The scipy.stats module is more feature-rich than the numpy.random package in that it allows more functionality beyond sampling out of a distribution. It also features more distributions. The module also has functions to perform statistical tests, transformations, and other statistical computation. Here, we will focus only on its distributions.
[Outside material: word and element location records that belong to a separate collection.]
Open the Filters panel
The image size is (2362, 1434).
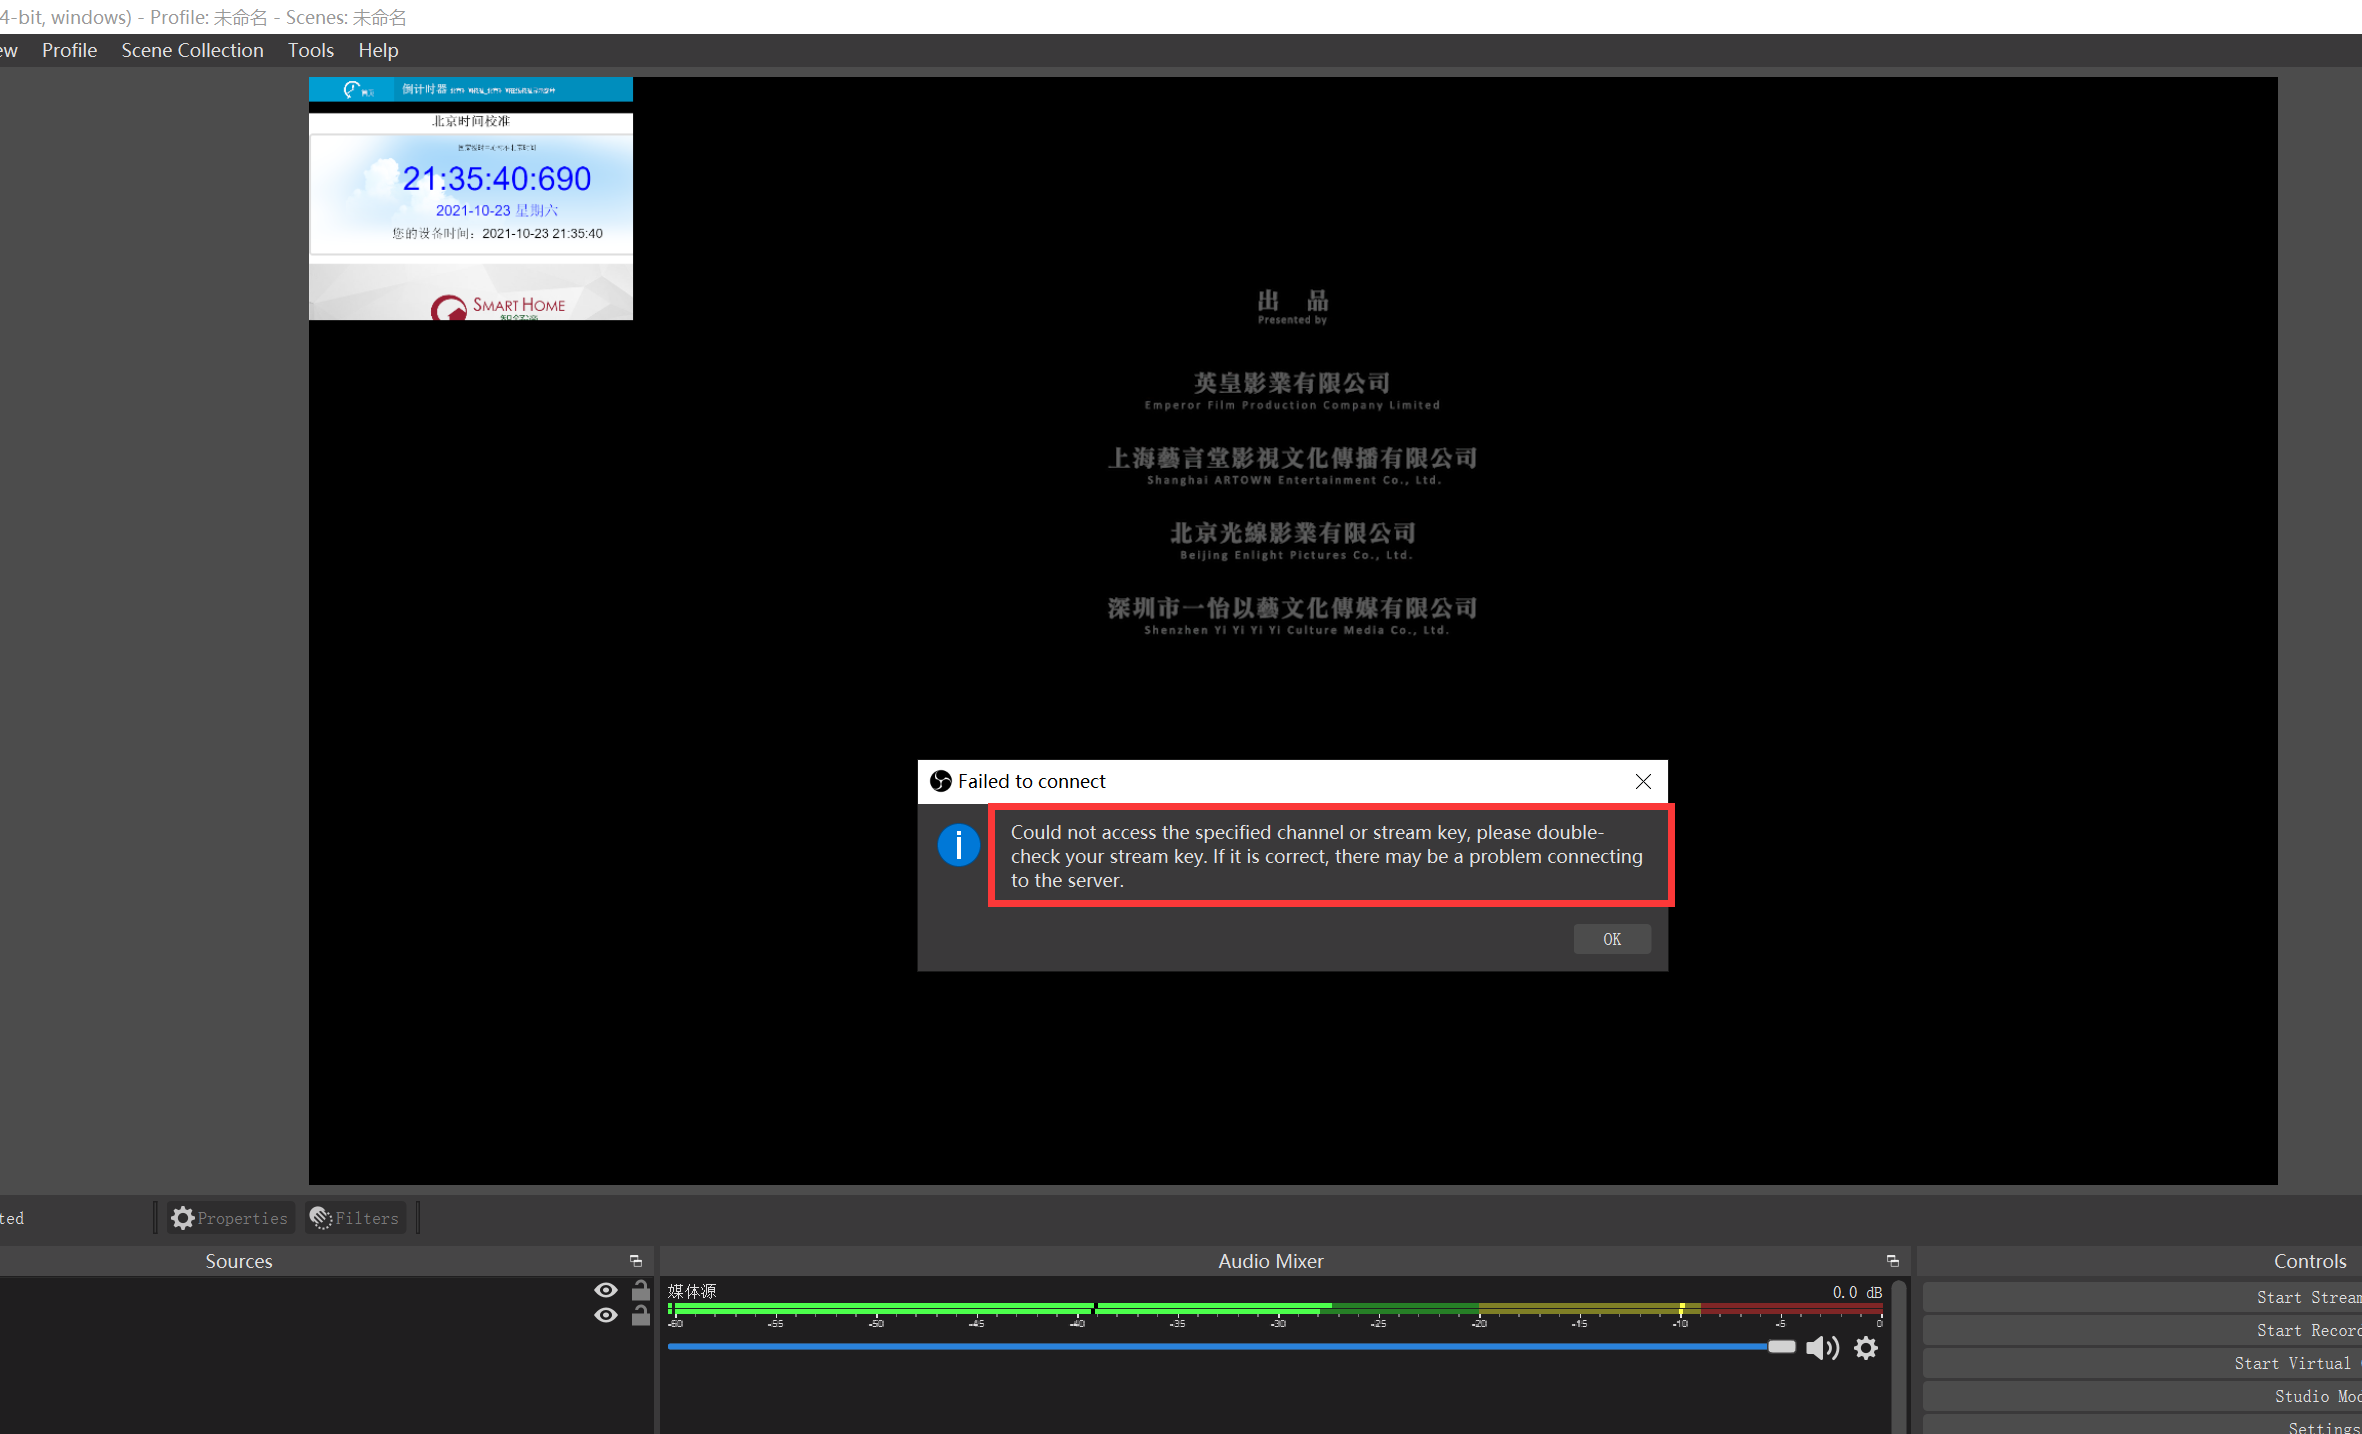(354, 1218)
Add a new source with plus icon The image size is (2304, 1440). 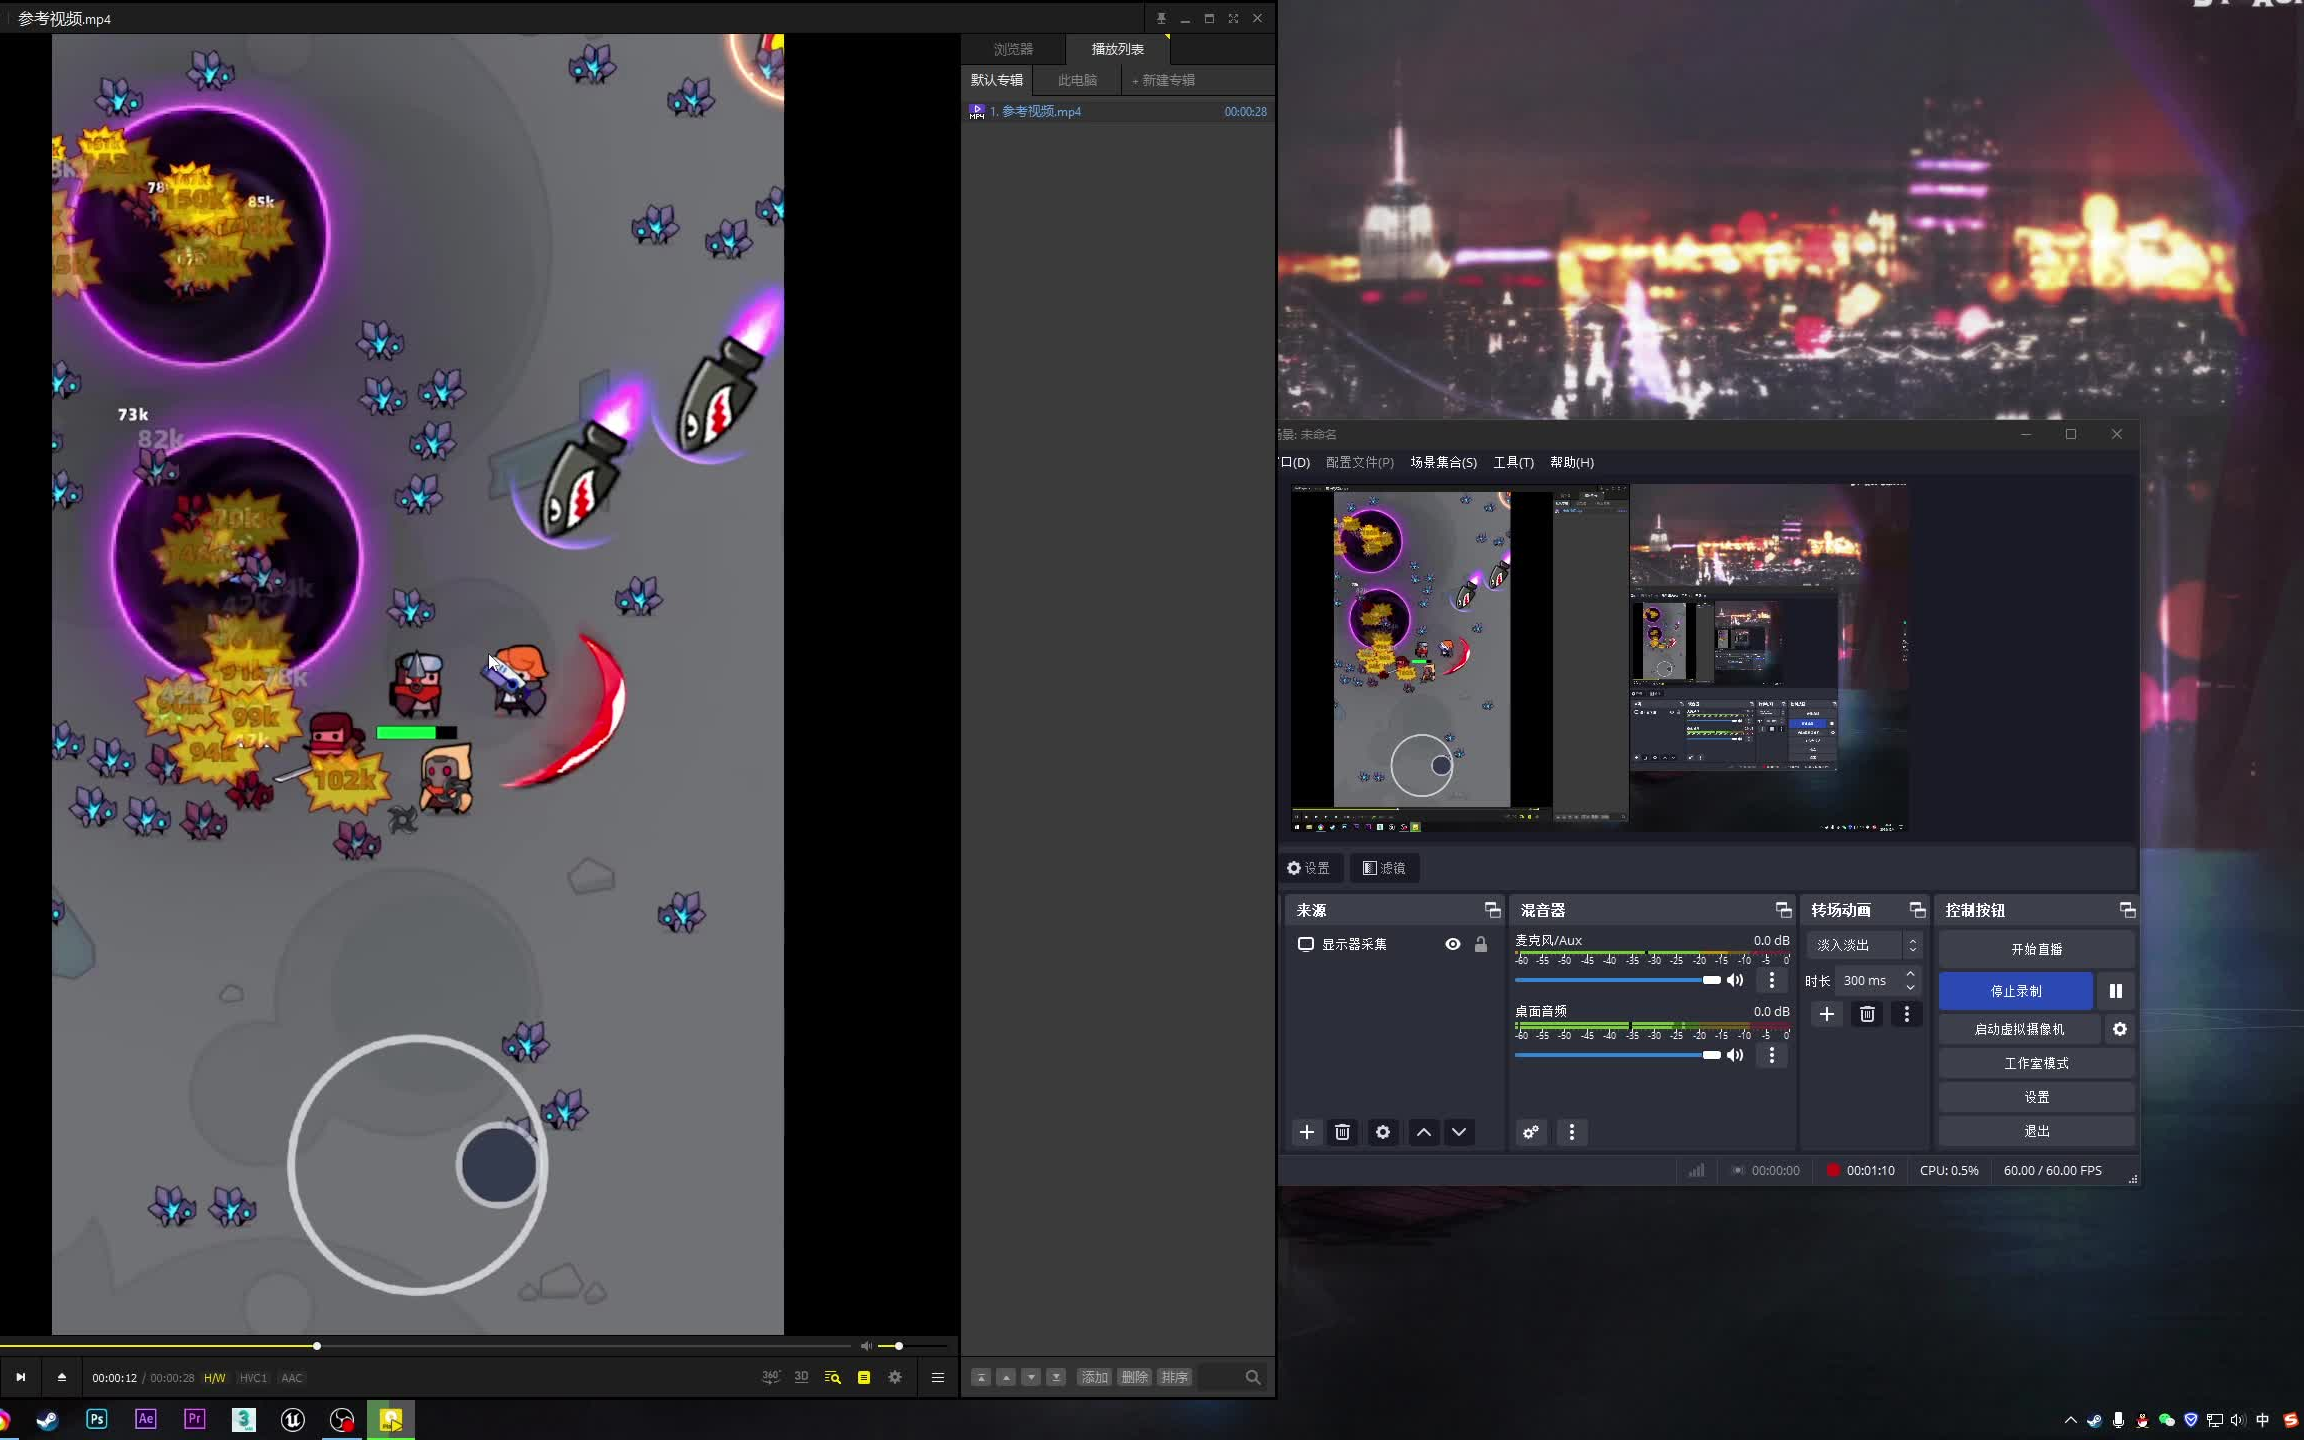1306,1132
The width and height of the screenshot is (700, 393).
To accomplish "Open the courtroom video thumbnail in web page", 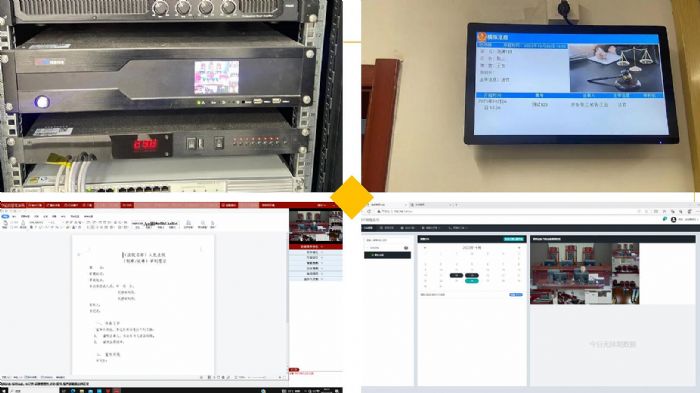I will [x=584, y=274].
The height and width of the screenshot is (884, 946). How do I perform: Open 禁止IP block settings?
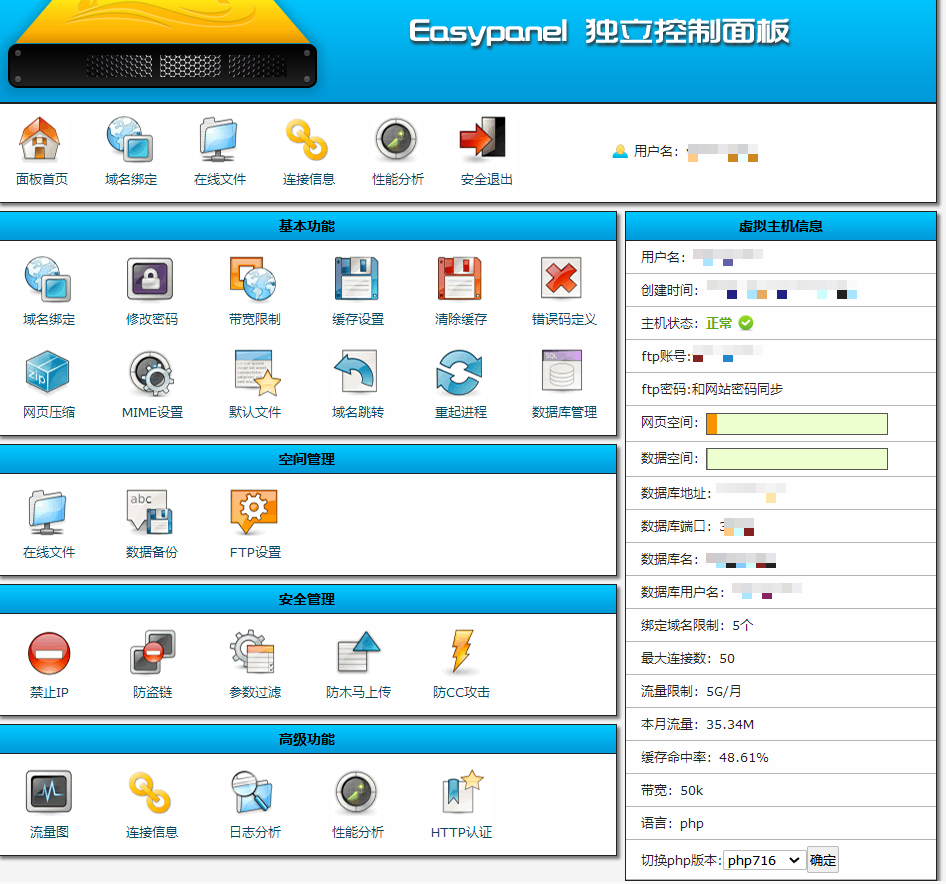click(49, 654)
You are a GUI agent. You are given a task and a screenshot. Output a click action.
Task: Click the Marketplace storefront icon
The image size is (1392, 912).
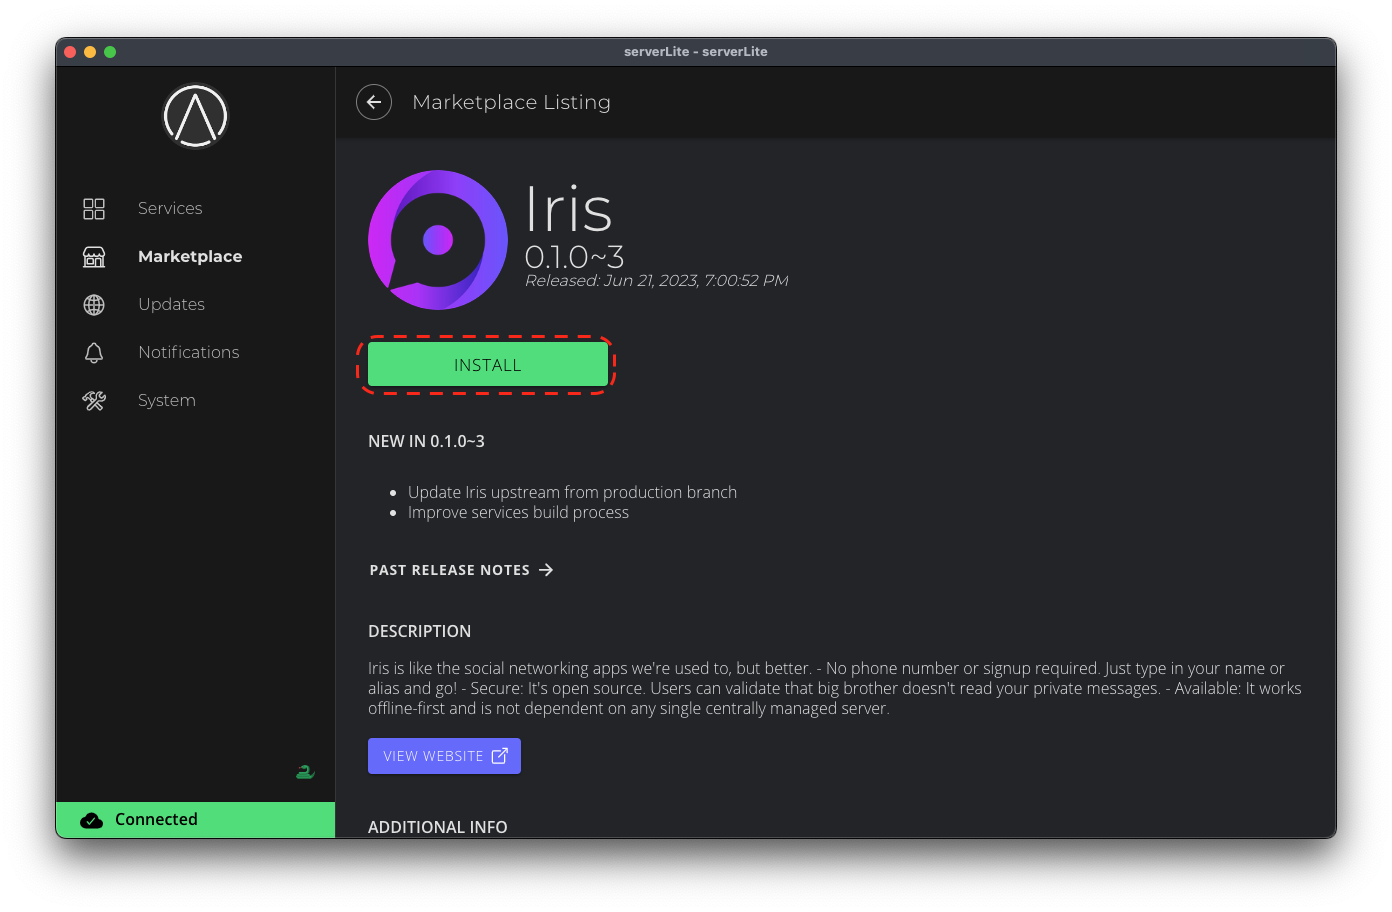[94, 257]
As described in the documentation, every distribution is an instance of a subclass of an rv_continuous or rv_discrete base class. These classes have useful methods, like rvs(), which draws samples out of the distribution pmf() for discrete and cdf() for continuous, which return the value of the probability mass function or probability density function, and others. The instance is instantiated by supplying the appropriate parameters, which vary depending on the distribution. For example, the Normal distribution is implemented as scipy.stats.normal.

import scipy.stats

# Instantiate subclass for standard Normal
norm = scipy.stats.norm(loc=0, scale=1)

# Draw 100 random numbers out of standard Normal
norm.rvs(size=100)

If I wanted to compute the probability density function for specific values of \(x\) and plot it, I could do the following.

import numpy as np
import scipy.stats

import bokeh.io
import bokeh.plotting

# Instantiate subclass for standard Normal
norm = scipy.stats.norm(loc=0, scale=1)

# Make PDF values
x = np.linspace(-4, 4, 200)
y_pdf = norm.pdf(x)

# Make the plot
p = bokeh.plotting.figure(height=200, width=300, x_axis_label='x', y_axis_label='f(x)')
p.line(x, y_pdf, line_width=2)

bokeh.io.show(p)

In the vignettes for each distribution, I show the syntax of how to instantiate the class using scipy.stats, e.g., scipy.stats.norm(mu, sigma).

Usage of Stan

We follow Stan’s conventions for probability functions. Within a Stan program specifying a model, we would write

y ~ normal(mu, sigma);

to specify that y is Normally distributed with parameters mu and sigma. If we want to draw a random number from a distribution using Stan, we add a _rng suffix to the probability function name. To draw a random number from a Normal distribution and store it as x, we do

x = normal_rng(mu, sigma);

Other suffixes are available, and the call signature can change depending on the suffix. For example, to compute the value of the logarithm of the PDF of the Normal distribution at point x, we use normal_lpdf(x | mu, sigma).

In the syntax listed in the vignettes, I show the syntax used in a sampling statement. That is a statement like normal(mu, sigma).